Avec l’espoir de mettre fin à une véritable guerre du feu qui faisait rage depuis bien longtemps. Seulement voilà. L’interdiction de fumer dans les lieux publics s’est soldée par un effet collatéral qui risque bien de relancer le débat. Un effet qui se manifeste massivement dès les beaux-jours venus, puisque les terrasses de restaurants et de cafés sont désormais littéralement colonisées par les fumeurs. Déshabiller Pierre pour habiller Paul...

«Il devient de plus en plus difficile de s’attabler sans subir les nuisances des fumeurs, déplore Mario, un quadragénaire lausannois, qui se défend pourtant d’être un intégriste anti-fumée. Nous sommes certes en plein air, mais il suffi t qu’il y ait une tenture ou un parasol et on devient vraiment tabagiste passif. Sans compter le fait qu’il est très gênant de se prendre sans arrêt de la fumée dans la figure. »

Pas d’études

Pour l’heure, aucune étude scientifique n’est venue confirmer ou infirmer ce phénomène.
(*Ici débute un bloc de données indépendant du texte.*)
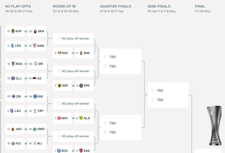Click the Sparta SPA crest icon
Image resolution: width=225 pixels, height=153 pixels.
click(81, 86)
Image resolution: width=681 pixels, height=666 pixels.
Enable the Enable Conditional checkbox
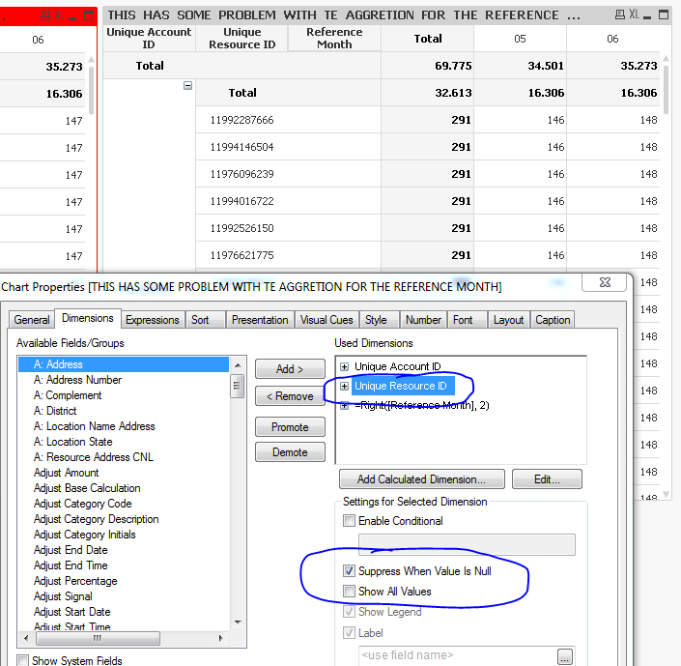tap(348, 521)
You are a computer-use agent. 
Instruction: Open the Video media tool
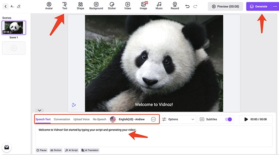[x=128, y=6]
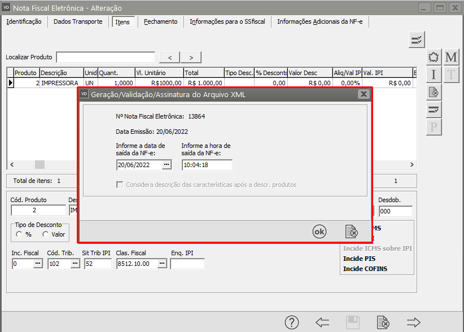Open help question mark icon

pos(291,322)
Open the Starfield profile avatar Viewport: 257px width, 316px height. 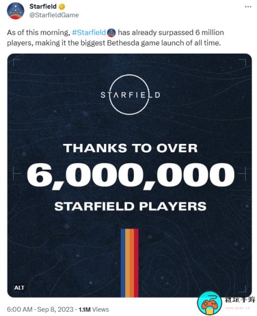(x=16, y=11)
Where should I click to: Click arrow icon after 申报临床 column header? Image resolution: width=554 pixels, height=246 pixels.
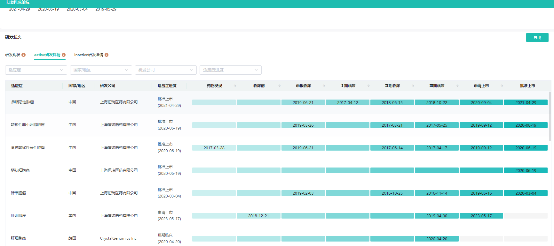(x=324, y=86)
Mais «il est clair que le phénomène de la fumée passive s’est déplacé vers l’extérieur», constate Verena El Fehri, directrice de l’Association suisse pour la prévention du tabagisme, qui précise: «Le phénomène est certes gênant pour les consommateurs, mais il peut même devenir un problème lorsque les personnes sont vulnérables, comme les femmes enceintes, les asthmatiques etc...»

Même son de cloche du côté de Karin Zurcher, responsable du Cipret-Vaud, le centre vaudois de prévention du tabagisme. «Les données sur la nocivité sont pour l’heure insuffisantes car le phénomène est encore récent, explique-t-elle. Mais il est sûr que la question se pose déjà en termes de vivre-ensemble, de gêne et même de littering. Et puis, en tant qu’acteurs de la santé publique, on doit travailler sur la dénormalisation de la consommation de tabac. La consommation de celui-ci dans les parcs et les terrasses n’est en tout cas pas en faveur d’une débanalisation du produit, surtout auprès des plus jeunes».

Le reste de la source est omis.